Directions for this task -
Among the entries below, only the lines from the one with "The height and" through the one with "Task: Click chevron" are wanted, reproduced exactly. Pictures are not wanted.

(Stored items)
• • • • •

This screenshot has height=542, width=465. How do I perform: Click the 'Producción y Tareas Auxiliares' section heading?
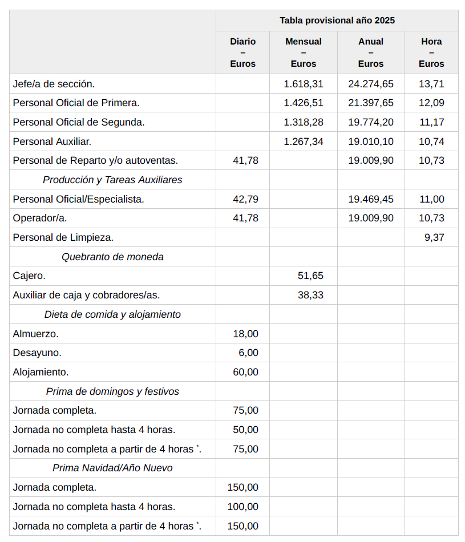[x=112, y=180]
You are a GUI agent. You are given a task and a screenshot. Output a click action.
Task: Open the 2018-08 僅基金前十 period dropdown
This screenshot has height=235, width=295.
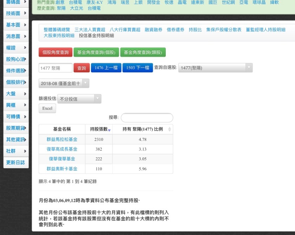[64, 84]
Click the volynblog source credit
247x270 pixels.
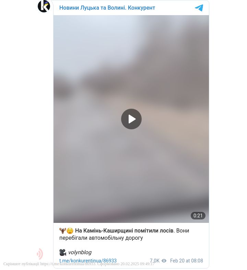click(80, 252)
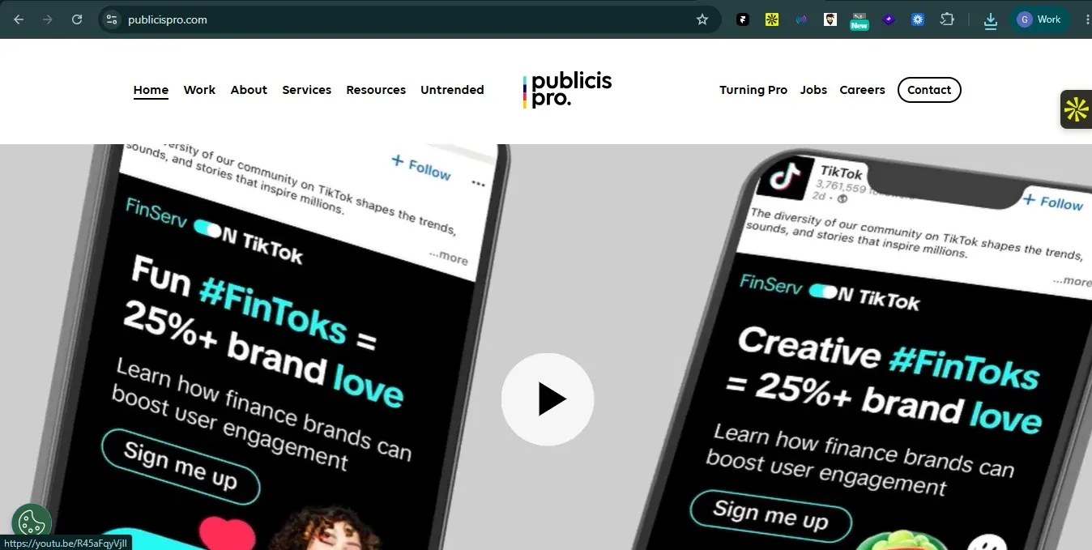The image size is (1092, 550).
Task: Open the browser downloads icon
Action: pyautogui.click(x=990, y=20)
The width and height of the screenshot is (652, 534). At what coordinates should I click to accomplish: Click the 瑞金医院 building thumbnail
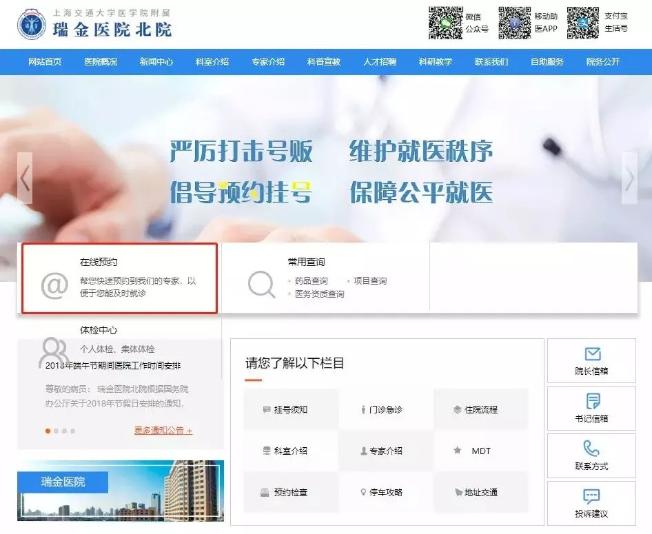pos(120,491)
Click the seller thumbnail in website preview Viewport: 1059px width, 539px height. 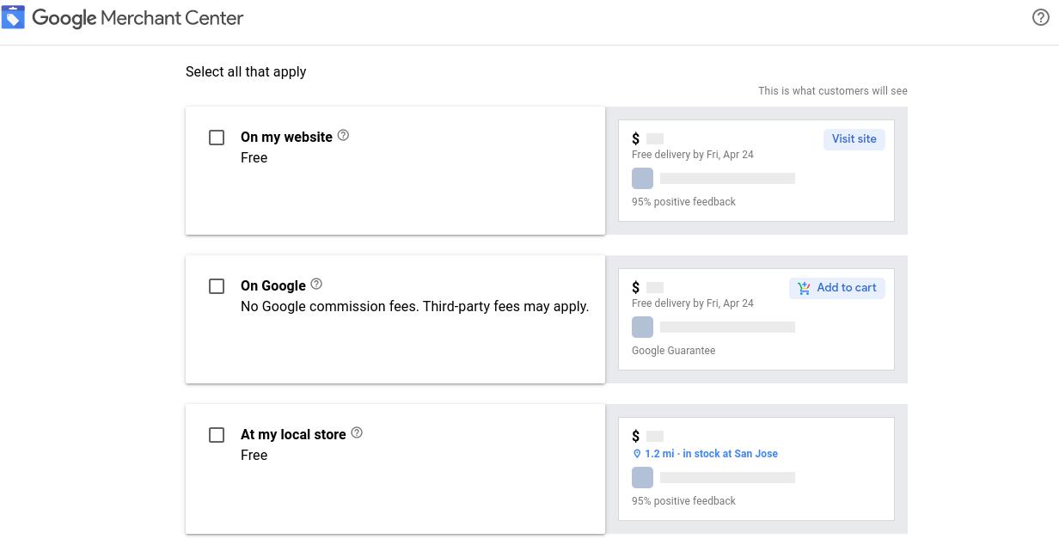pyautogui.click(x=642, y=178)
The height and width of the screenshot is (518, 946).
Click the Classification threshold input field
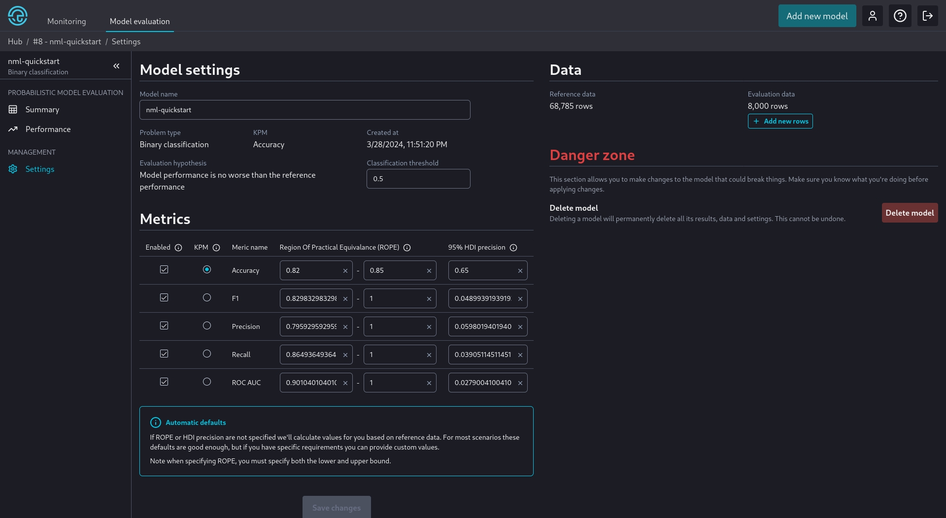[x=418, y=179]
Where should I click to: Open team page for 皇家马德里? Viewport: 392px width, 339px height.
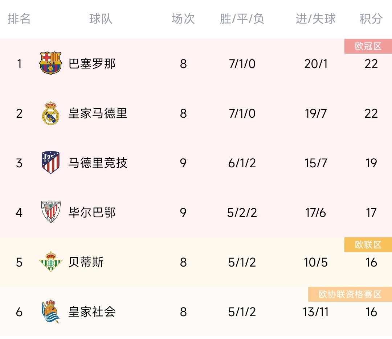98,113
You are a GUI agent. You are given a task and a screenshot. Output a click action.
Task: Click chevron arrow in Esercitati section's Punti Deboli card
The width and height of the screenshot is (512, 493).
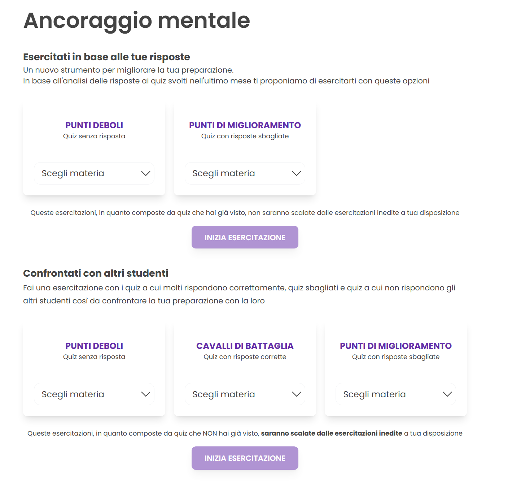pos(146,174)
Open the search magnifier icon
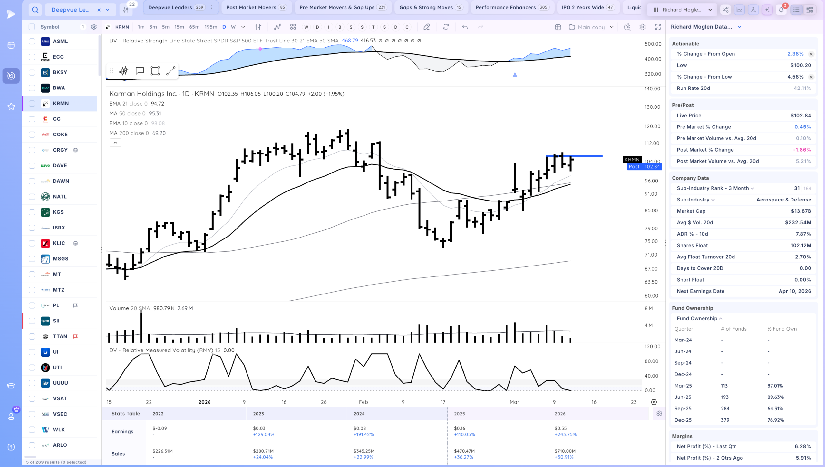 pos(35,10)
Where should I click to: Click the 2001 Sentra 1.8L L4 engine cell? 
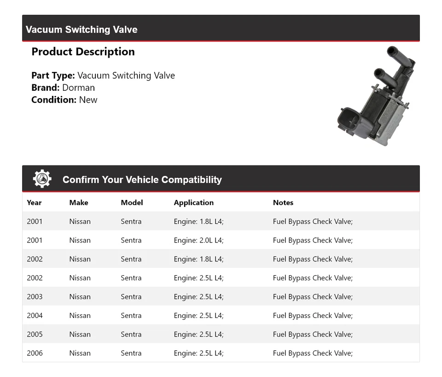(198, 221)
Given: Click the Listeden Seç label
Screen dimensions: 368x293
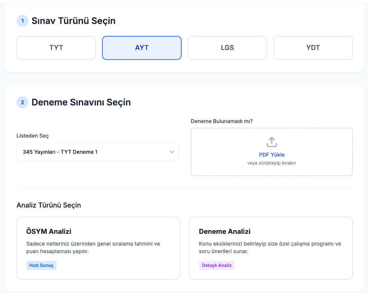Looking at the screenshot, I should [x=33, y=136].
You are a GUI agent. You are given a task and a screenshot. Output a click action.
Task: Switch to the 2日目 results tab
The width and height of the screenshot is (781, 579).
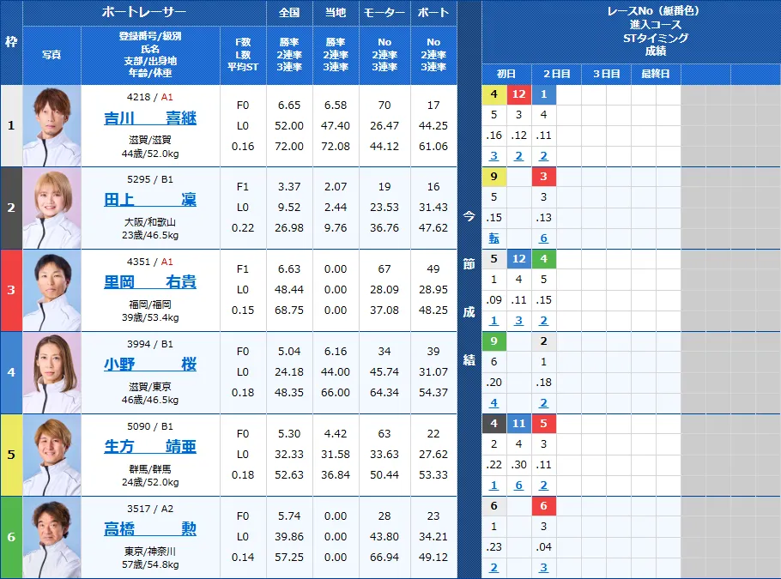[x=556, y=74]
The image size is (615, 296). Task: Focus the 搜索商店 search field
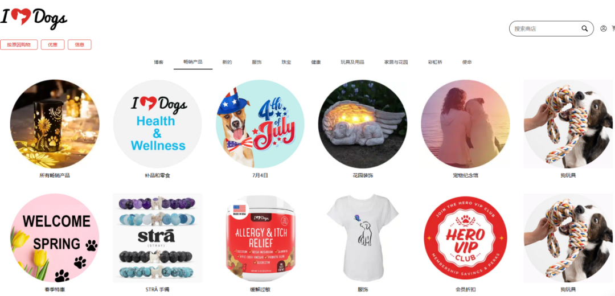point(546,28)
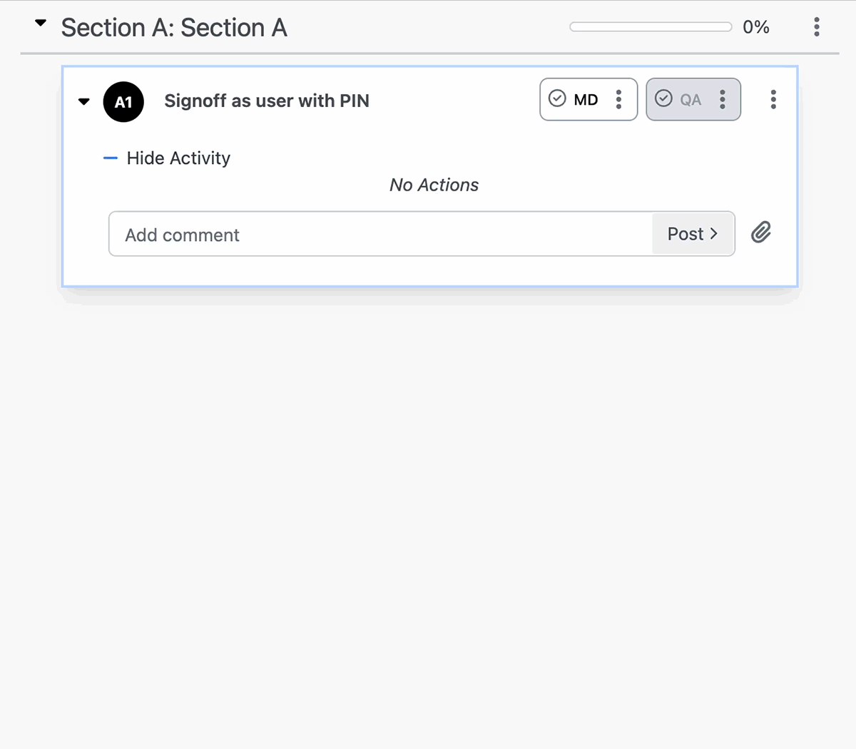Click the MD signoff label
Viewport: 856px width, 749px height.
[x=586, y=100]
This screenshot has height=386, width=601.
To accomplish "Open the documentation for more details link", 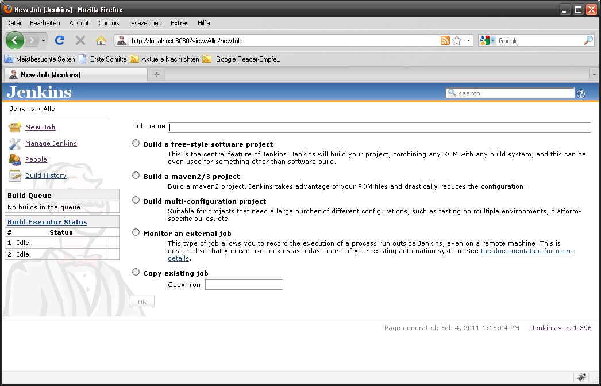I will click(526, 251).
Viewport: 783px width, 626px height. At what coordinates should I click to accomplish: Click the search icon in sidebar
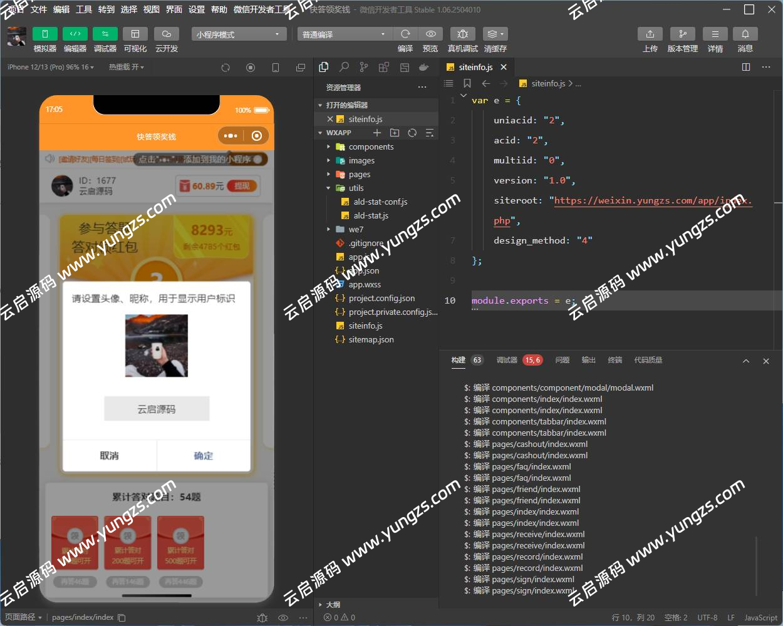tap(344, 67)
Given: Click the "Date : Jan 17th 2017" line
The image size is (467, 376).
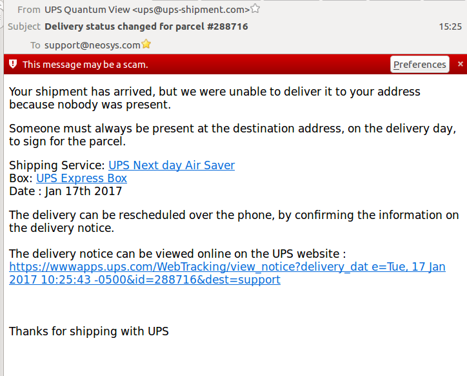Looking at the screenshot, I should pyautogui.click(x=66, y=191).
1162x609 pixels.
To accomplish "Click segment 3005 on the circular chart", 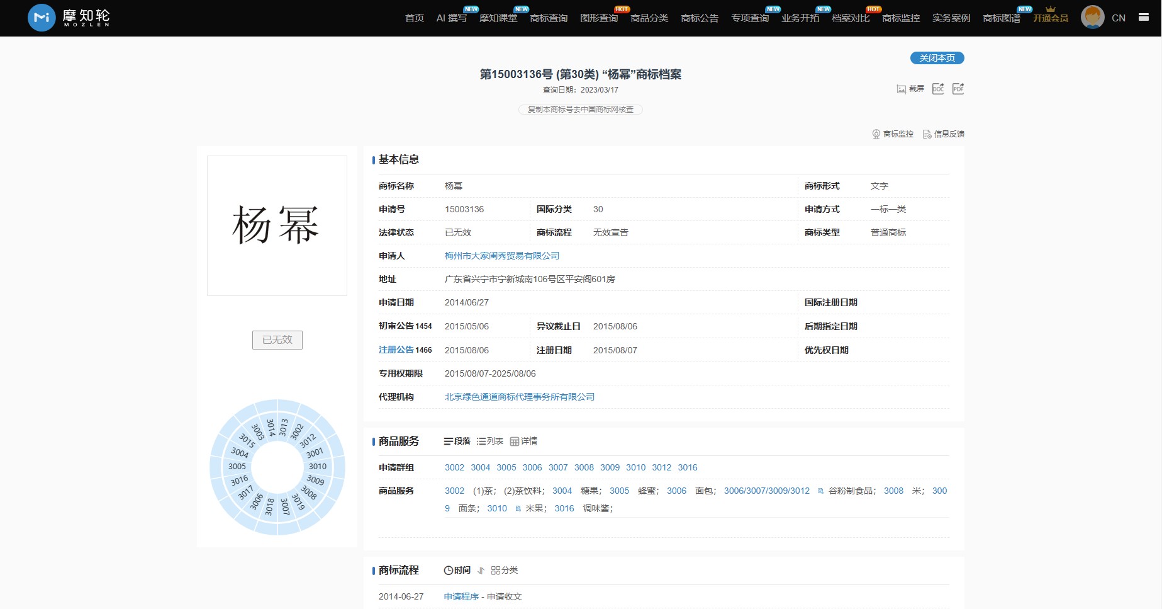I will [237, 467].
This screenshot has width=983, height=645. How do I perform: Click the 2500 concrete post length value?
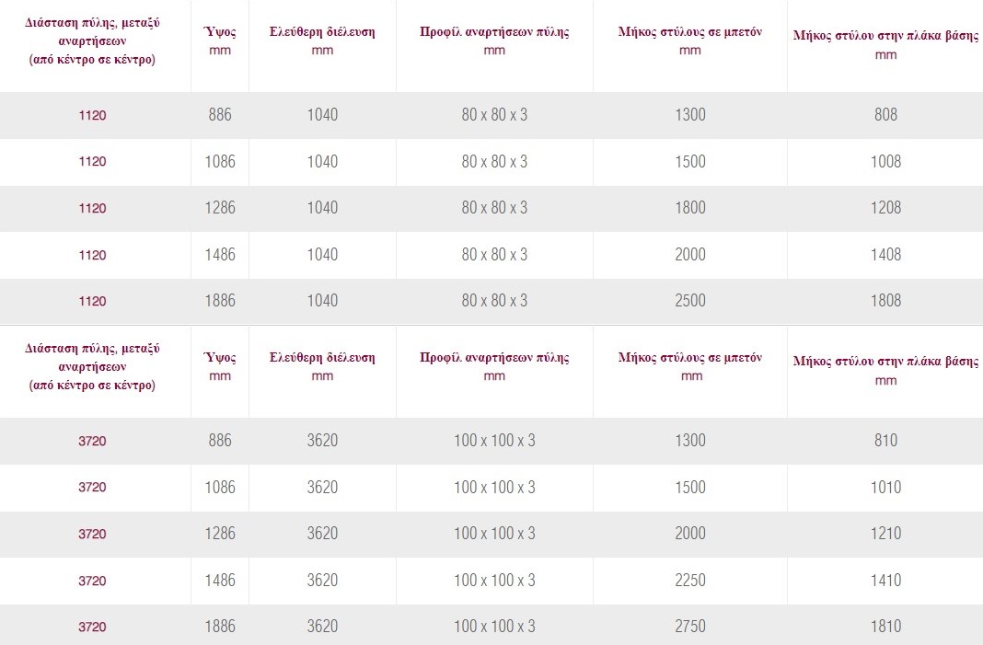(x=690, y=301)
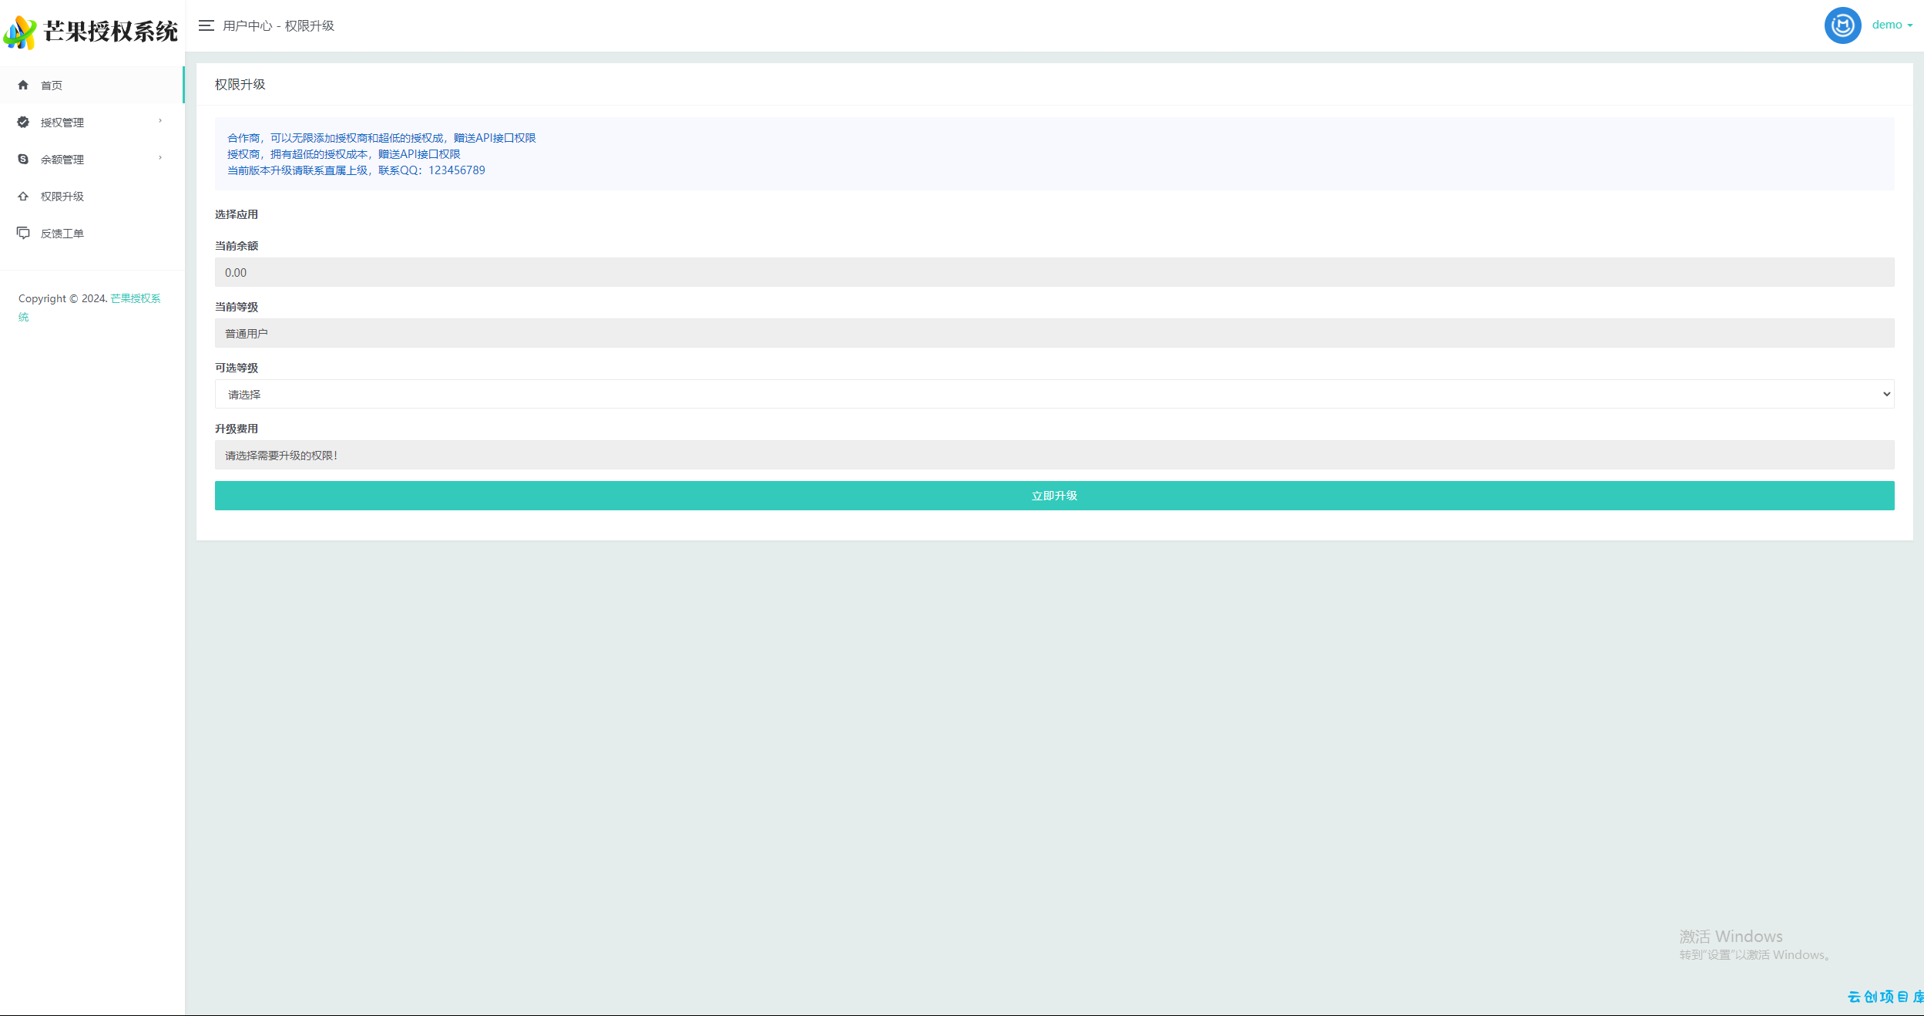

• • • • •

Exercise response -
The height and width of the screenshot is (518, 946).
Click the Classification threshold input field
[x=418, y=179]
Where should I click to: Open team page for 皇家马德里? Viewport: 392px width, 339px height.
98,113
You are a GUI agent. You are given a task and a screenshot. Output a click action.
Task: Click chevron arrow in Esercitati section's Punti Deboli card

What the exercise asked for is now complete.